Extracted material:

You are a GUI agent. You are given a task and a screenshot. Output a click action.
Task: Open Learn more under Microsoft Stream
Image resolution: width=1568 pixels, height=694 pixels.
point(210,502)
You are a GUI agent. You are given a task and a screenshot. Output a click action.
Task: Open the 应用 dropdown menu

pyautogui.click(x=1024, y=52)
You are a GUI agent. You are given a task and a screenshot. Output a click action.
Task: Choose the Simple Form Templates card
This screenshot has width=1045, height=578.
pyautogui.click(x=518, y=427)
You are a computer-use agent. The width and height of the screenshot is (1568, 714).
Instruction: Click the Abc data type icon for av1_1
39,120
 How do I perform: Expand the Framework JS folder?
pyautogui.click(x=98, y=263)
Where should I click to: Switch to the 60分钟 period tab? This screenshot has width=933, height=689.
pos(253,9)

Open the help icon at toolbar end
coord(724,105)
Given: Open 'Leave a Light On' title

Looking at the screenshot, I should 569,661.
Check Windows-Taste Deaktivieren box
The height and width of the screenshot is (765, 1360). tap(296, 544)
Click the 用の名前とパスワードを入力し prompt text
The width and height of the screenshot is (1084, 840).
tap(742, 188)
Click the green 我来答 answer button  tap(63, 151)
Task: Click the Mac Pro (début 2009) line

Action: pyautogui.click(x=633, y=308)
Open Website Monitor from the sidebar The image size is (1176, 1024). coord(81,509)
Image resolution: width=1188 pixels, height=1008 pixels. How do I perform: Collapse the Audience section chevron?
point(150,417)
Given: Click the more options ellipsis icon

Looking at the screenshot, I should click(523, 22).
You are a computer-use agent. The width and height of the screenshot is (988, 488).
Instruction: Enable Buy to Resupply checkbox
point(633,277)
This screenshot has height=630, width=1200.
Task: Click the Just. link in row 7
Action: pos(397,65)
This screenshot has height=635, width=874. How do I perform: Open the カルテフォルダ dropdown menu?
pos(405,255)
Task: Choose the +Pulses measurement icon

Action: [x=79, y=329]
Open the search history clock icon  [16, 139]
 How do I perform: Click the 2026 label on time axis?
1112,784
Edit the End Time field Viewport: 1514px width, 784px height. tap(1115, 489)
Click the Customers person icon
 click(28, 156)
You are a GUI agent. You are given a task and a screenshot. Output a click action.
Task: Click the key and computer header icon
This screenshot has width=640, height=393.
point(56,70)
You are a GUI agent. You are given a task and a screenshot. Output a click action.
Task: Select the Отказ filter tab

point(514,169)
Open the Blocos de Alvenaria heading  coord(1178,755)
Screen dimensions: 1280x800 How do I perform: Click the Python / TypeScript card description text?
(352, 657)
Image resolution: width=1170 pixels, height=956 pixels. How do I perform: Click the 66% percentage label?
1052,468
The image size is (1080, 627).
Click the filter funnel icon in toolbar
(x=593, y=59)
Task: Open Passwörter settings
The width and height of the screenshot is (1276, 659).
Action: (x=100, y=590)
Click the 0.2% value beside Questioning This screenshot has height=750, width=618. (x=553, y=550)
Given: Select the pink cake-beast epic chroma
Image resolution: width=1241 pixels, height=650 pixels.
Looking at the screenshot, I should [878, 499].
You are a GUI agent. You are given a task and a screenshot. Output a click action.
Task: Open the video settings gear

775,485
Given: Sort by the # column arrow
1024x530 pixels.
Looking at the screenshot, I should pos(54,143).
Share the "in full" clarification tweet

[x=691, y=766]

Your assignment: The only acceptable answer is the full set of entries, repeated exactly.

Written answer:
You are a GUI agent. You are given a task and a screenshot. Output a click action.
Task: Open Learn more under Microsoft Stream
Image resolution: width=1568 pixels, height=694 pixels.
point(210,502)
You are a GUI agent. You are given a task and a screenshot. Output a click action.
Task: Open the 应用 dropdown menu

pyautogui.click(x=1024, y=52)
You are a GUI agent. You are given a task and a screenshot. Output a click action.
Task: Choose the Simple Form Templates card
This screenshot has width=1045, height=578.
pyautogui.click(x=518, y=427)
You are a computer-use agent. The width and height of the screenshot is (1568, 714).
Instruction: Click the Abc data type icon for av1_1
39,120
 How do I perform: Expand the Framework JS folder?
pyautogui.click(x=98, y=263)
Where should I click to: Switch to the 60分钟 period tab? This screenshot has width=933, height=689.
pos(253,9)

Open the help icon at toolbar end
coord(724,105)
Given: Open 'Leave a Light On' title

Looking at the screenshot, I should 569,661.
Check Windows-Taste Deaktivieren box
The height and width of the screenshot is (765, 1360). tap(296, 544)
Click the 用の名前とパスワードを入力し prompt text
The width and height of the screenshot is (1084, 840).
tap(742, 188)
Click the green 我来答 answer button  tap(63, 151)
Task: Click the Mac Pro (début 2009) line

Action: pyautogui.click(x=633, y=308)
Open Website Monitor from the sidebar The image size is (1176, 1024). coord(81,509)
Image resolution: width=1188 pixels, height=1008 pixels. How do I perform: Collapse the Audience section chevron?
point(150,417)
Given: Click the more options ellipsis icon

Looking at the screenshot, I should click(523, 22).
You are a computer-use agent. The width and height of the screenshot is (988, 488).
Instruction: Enable Buy to Resupply checkbox
point(633,277)
This screenshot has height=630, width=1200.
Task: Click the Just. link in row 7
Action: pos(397,65)
This screenshot has height=635, width=874. How do I perform: Open the カルテフォルダ dropdown menu?
pos(405,255)
Task: Choose the +Pulses measurement icon

Action: [x=79, y=329]
Open the search history clock icon  [16, 139]
 How do I perform: Click the 2026 label on time axis?
1112,784
Edit the End Time field Viewport: 1514px width, 784px height. tap(1115, 489)
Click the Customers person icon
 click(28, 156)
You are a GUI agent. You are given a task and a screenshot. Output a click action.
Task: Click the key and computer header icon
This screenshot has width=640, height=393.
point(56,70)
You are a GUI agent. You are given a task and a screenshot. Output a click action.
Task: Select the Отказ filter tab

point(514,169)
Open the Blocos de Alvenaria heading  coord(1178,755)
Screen dimensions: 1280x800 How do I perform: Click the Python / TypeScript card description text?
(352, 657)
Image resolution: width=1170 pixels, height=956 pixels. How do I perform: Click the 66% percentage label?
1052,468
The image size is (1080, 627).
Click the filter funnel icon in toolbar
(x=593, y=59)
Task: Open Passwörter settings
The width and height of the screenshot is (1276, 659).
Action: (x=100, y=590)
Click the 0.2% value beside Questioning This screenshot has height=750, width=618. (x=553, y=550)
Given: Select the pink cake-beast epic chroma
Image resolution: width=1241 pixels, height=650 pixels.
Looking at the screenshot, I should [878, 499].
You are a GUI agent. You are given a task and a screenshot. Output a click action.
Task: Open the video settings gear

775,485
Given: Sort by the # column arrow
1024x530 pixels.
Looking at the screenshot, I should pos(54,143).
Share the "in full" clarification tweet

[x=691, y=766]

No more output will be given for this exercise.